Water, Resources - Judge Blocks Oil Pipeline, For Now
A federal judge in Washington, DC ordered a temporary halt in construction of the Dakota Access Pipeline, which is opposed by Native American activists in the north-central United States because of the threat it poses to a reservation's water supply.
Judge James Boasberg brokered a temporary agreement between the all parties involved. No construction will take place on the east side of a highway in the state of North Dakota where indigenous and environmental activists want to block the pipeline that would carry crude from the state across the Midwest to Illinois, where it would link up with another pipeline.
But the Standing Rock Sioux tribe and their allies wanted to stop work to the west of the highway as well. They asked for the emergency injunction after pipeline crews deliberately bulldozed burial grounds, and agents affiliated with the security company G4S were caught on video siccing attack dogs on protesters. The Sioux say the action was deliberate, because lawyers submitted evidence of the graveyard on Friday, and within 24 hours the pipeline's developer, Energy Transfer Partners, had sent out the 'dozers.

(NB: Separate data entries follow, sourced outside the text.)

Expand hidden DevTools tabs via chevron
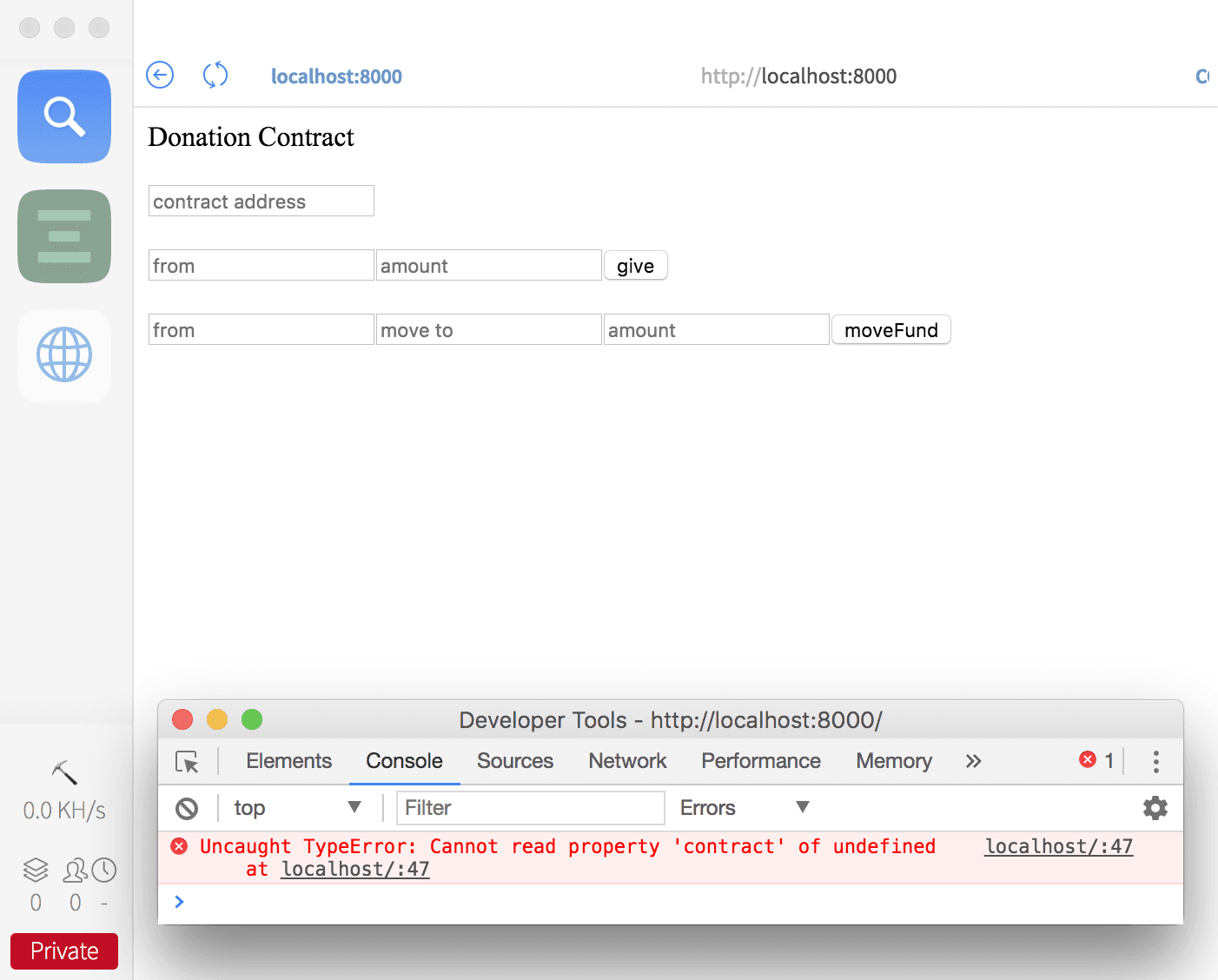This screenshot has width=1218, height=980. pyautogui.click(x=973, y=761)
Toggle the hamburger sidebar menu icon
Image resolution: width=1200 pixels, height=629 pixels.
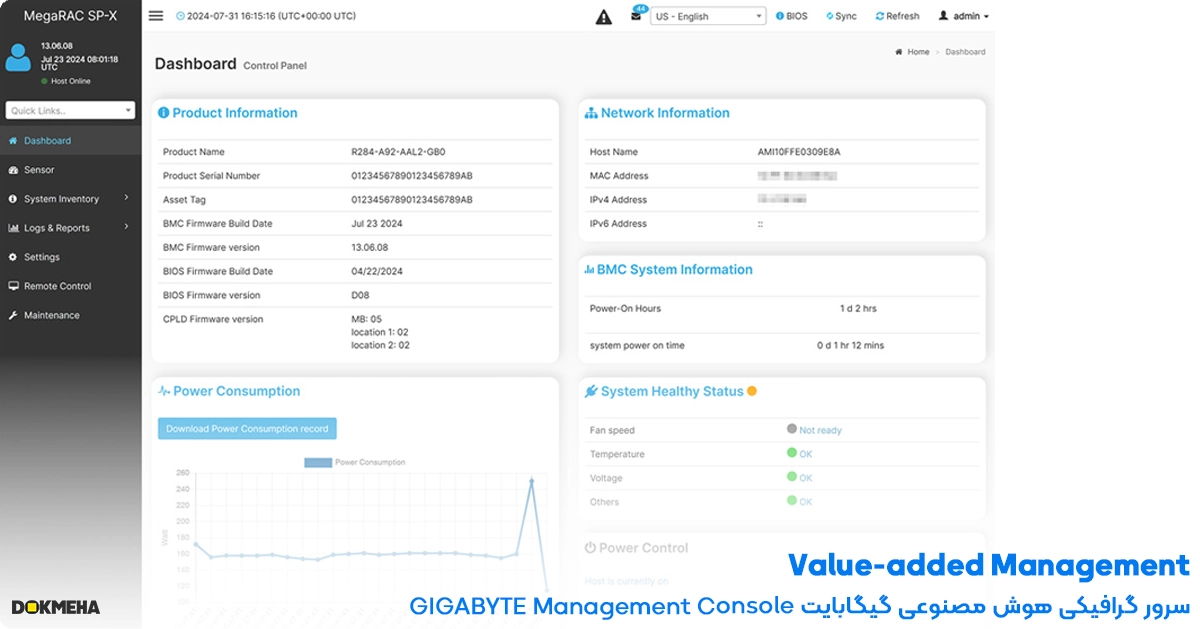(155, 16)
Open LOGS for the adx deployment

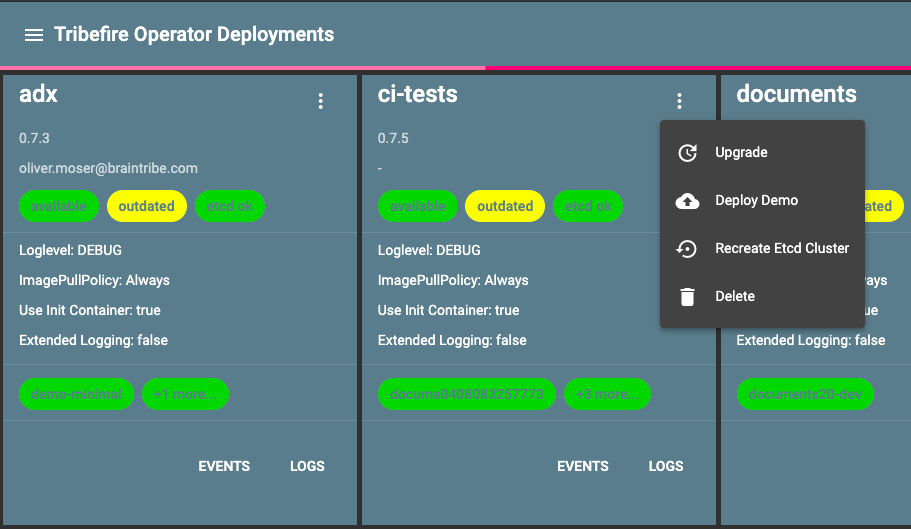(307, 466)
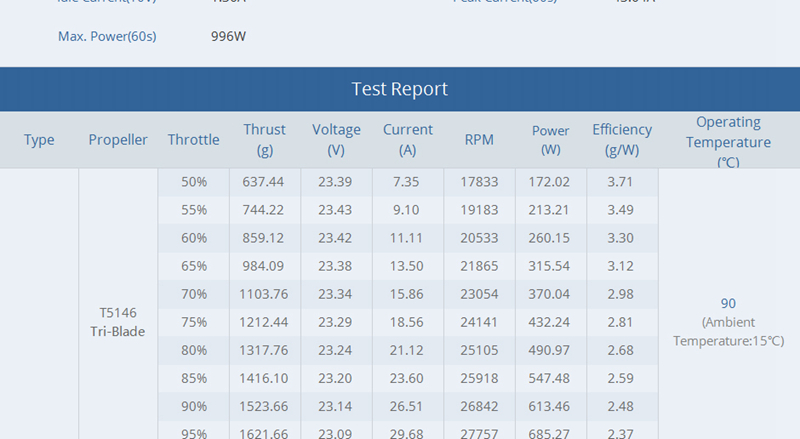Select the Efficiency (g/W) column header
This screenshot has height=439, width=800.
point(622,140)
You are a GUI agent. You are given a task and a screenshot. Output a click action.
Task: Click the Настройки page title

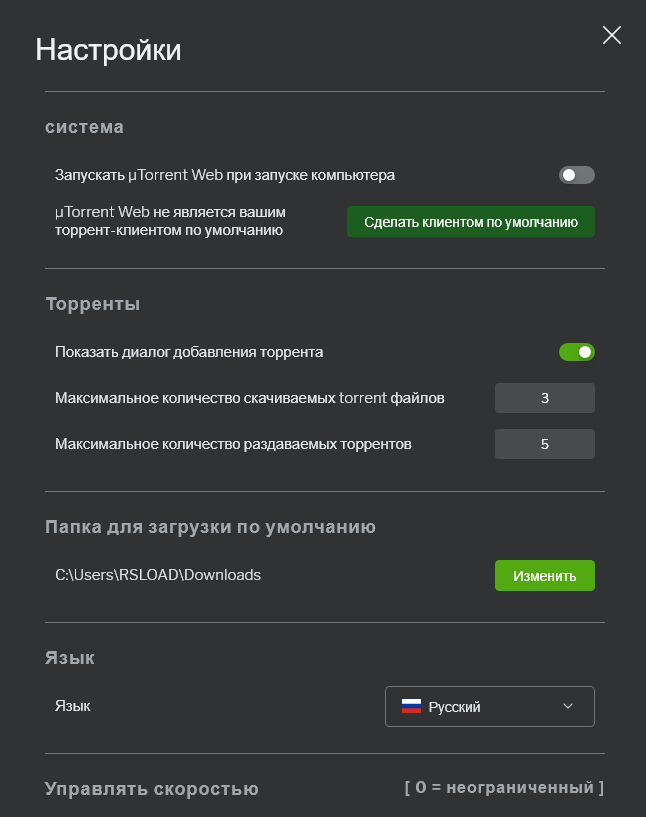[108, 50]
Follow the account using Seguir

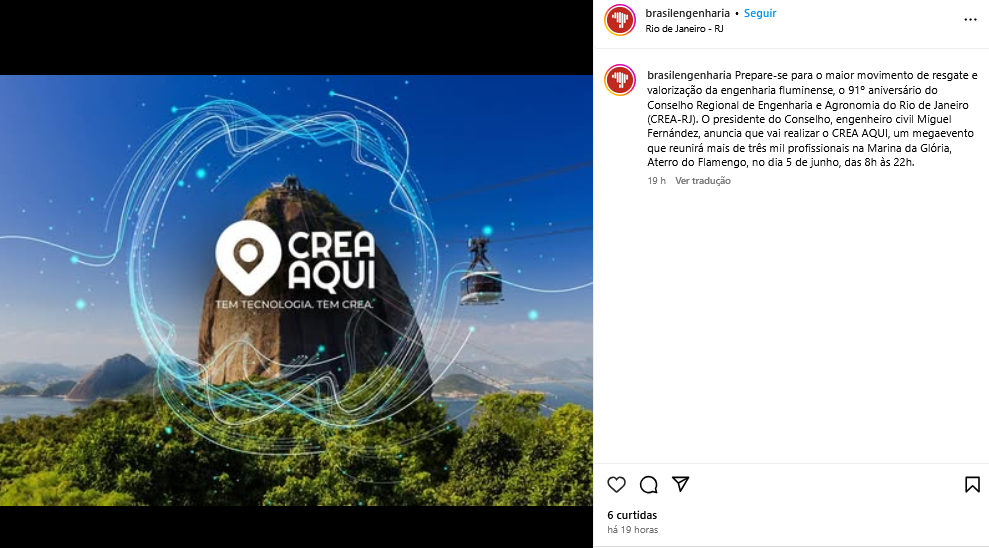[759, 13]
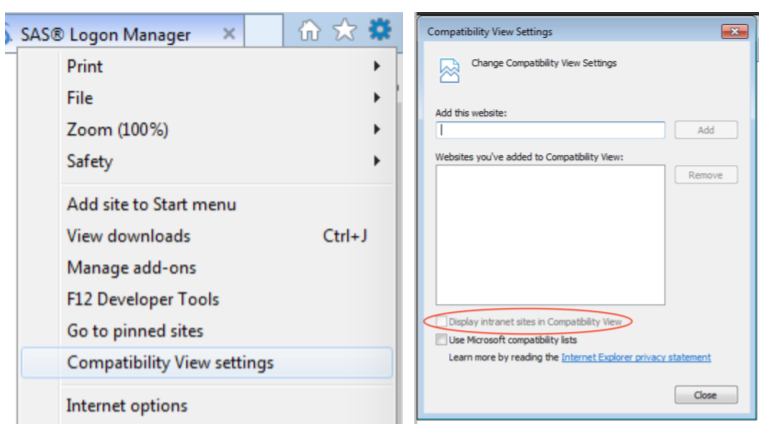Toggle Use Microsoft compatibility lists checkbox
Screen dimensions: 771x436
point(442,340)
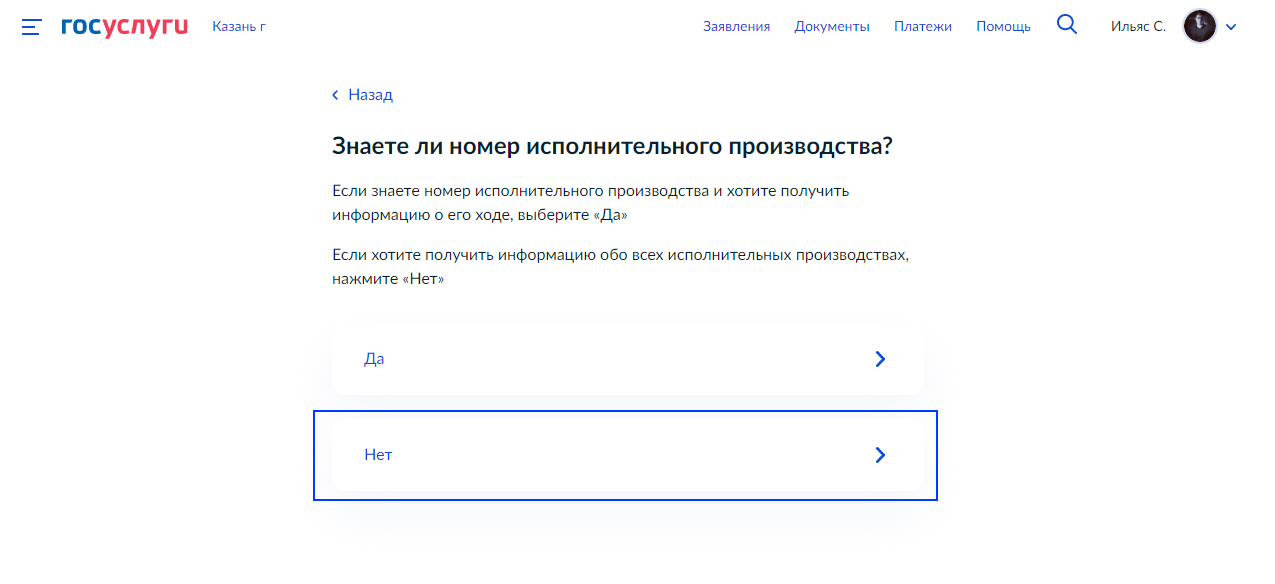Click the paragraph explaining the «Да» choice
The width and height of the screenshot is (1275, 584).
pyautogui.click(x=590, y=203)
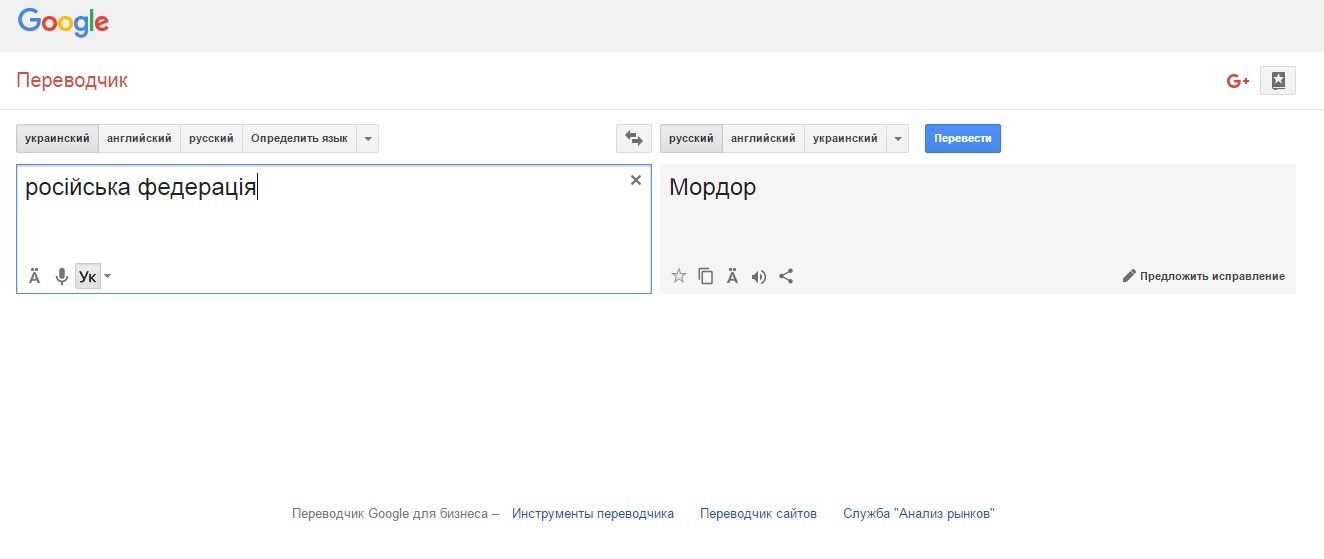1324x559 pixels.
Task: Expand the source language dropdown arrow
Action: point(367,139)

"We saw things happening out at Standing Rock, dogs being put on protesters that haven't been seen in America for 40-50 years," said attorney Jan Hassleman of the group Earthjustice. "Temperatures are too hot out there right now. We asked the court to get everybody to stand down. We also asked him for a temporary restraining order on the land on the other side of Route 1806 and that was what was denied. That's where the sites were found on Friday."
The judge in the case on Friday is expected to make another ruling on whether the pipeline can go on.